“How do I beat Space Marines?” is one of the most common questions among 40K players these days. To understand how to beat Space Marines, you have to accept two things:
- They will shoot more efficiently than you.
- They will fight more efficiently than you (probably).
Where most people go wrong is they look at those two bullet points, think “this game is hopeless”, and go online to complain about Marines instead of practicing against them. But there is a crucial third bullet point:
- Scoring in 9th Edition 40K has almost nothing to do with how well you can shoot or fight.
To beat Marines, you need to have a list that scores Primary points well and can score several Secondaries independently of what your opponent does. While this article is written from a Daemons player’s perspective, hopefully players of all factions can gain some insight into how to approach the Marine matchup. As a former Marine player, I understand that different chapters can have very different units and playstyles, so I’ll discuss specifics of playing against specific Chapters when relevant.
Let’s dive in. What’s the best way to beat an army with oppressively good shooting? Entirely prevent them from being able to shoot you. And Daemons have a unique tool to do just that…

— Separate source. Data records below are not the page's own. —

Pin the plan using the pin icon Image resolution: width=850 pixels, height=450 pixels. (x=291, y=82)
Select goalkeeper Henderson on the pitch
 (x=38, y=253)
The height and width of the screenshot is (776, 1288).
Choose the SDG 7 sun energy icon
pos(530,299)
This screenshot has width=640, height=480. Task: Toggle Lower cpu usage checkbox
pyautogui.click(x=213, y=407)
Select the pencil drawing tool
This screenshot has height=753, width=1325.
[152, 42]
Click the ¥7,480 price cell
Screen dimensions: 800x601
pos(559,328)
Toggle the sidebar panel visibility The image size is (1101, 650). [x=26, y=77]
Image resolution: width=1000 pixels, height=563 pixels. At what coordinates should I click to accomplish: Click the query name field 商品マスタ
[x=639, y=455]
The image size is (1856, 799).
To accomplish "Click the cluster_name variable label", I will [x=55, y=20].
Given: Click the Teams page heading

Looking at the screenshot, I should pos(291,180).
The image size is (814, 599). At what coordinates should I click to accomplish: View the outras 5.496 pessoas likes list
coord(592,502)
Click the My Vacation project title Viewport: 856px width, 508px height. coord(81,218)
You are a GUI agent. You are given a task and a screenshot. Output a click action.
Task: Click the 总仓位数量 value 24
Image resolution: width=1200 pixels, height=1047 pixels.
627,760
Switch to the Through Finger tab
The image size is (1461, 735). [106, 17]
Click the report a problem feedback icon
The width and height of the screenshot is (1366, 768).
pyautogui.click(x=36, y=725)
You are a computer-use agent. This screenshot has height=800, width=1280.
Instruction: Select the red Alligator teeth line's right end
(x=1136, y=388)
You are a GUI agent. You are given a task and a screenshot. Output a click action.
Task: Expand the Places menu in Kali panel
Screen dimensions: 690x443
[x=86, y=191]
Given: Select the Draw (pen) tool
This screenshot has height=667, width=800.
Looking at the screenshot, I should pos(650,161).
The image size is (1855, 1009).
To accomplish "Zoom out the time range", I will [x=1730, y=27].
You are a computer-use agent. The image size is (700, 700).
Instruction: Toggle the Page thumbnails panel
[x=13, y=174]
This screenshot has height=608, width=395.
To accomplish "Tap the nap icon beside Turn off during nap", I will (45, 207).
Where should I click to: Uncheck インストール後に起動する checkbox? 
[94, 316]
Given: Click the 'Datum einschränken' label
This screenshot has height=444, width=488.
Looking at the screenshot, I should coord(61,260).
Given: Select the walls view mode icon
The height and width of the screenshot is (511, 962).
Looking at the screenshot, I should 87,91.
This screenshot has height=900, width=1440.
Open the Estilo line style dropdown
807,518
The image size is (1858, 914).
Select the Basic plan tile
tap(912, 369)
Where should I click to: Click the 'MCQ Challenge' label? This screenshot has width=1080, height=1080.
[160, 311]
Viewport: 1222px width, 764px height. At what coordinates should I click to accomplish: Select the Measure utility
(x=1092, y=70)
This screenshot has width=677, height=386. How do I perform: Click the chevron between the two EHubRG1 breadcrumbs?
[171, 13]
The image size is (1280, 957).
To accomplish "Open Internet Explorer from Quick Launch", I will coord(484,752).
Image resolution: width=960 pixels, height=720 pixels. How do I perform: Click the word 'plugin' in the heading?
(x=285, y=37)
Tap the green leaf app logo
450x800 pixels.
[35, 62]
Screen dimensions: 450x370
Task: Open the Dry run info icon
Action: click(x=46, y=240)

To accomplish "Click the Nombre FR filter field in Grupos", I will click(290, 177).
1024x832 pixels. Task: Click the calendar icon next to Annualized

The Contorted Epitome (and its friends, Fiends!)
There are few units in the game with as much upside as the Contorted Epitome, once you’ve learned to become very precise with your Fight phase movement. For those that don’t know, the Contorted Epitome has an aura that prevents units within 6″ from falling back unless they pass a Leadership check on 3 D6 under their leadership. This can be used to tag multiple units of yours into combat with a Marine unit, keep the Marine unit in place, and ensure that no other Marines unit can shoot any of your units in the following Shooting phase.
Let me show you a picture of what I mean. This was from a game I played against the #1 ranked Dark Angels player at a tournament last month. He seemed certain to win over the first two turns as his shooting was blowing my army off the board, but a key “Epitome wrap” kept just enough of my army alive through his turn 3 to deliver a huge blow and then repeat the cycle each of the remaining turns, racing across the objectives and scoring enough points to win.
9th Edition requires you to use your melee weapon if a model has it, so try to charge a unit near your wrap target, kill it, and then consolidate into the wrap target so you don’t accidentally kill the wrap target. In the example above, there was another Ravenwing unit in between the two Razorbacks at the start of my turn. I declared the Bloodletters, Nurglings, and Contorted Epitome all charging into the Ravenwing unit, and nothing else. The Bloodletters wiped out the unit and piled into the Razorback, while the Nurglings got a free 6″ of movement from piling in and consolidating into the second Razorback and the Epitome was free to move 6″ forward and end within 6″ of both Razorbacks, trapping them both.
Pro tip: Instead of saying “I prevented these units from being shot”, say “These units have a 1++ invuln save against shooting this turn”. It feels much more badass.
Build A List That Can Score Secondaries Without Relying On Kill Secondaries
One of the strengths of Marines is that their lists generally don’t give up enough points to make any killing secondaries worth picking. A typical Marine list will only have 30-40 models, 2 or 3 vehicles, and around 3 Characters.
What that means if you need to bring units that can effectively score Secondaries without interacting with your opponents. Great choices are bringing Furies to Deploy Scramblers, durable “Look Out, Sir!” HQs like Horticulus Slimux to score While We Stand We fight, or Daemonettes to Raise The Banners High.
Plan your Secondaries ahead of time, in the list-building phase, so that you don’t get to the table and then have trouble picking three Secondaries that don’t involve killing.
One thing to keep in mind is that if the Marines list doesn’t have any Psykers, they have no ability to interact with your psychic actions. Both of the Marine stratagems to deny an enemy cast on a roll of a 4+ (Black Templarss Abhor The Witch and Iron Hands’ Souls of Iron) only affect psychic powers, not psychic actions. I’ve seen Marine players often try to use these against psychic actions (it’s an easy mistake to make in good faith), so make sure to correct them if they attempt to deny your victory points.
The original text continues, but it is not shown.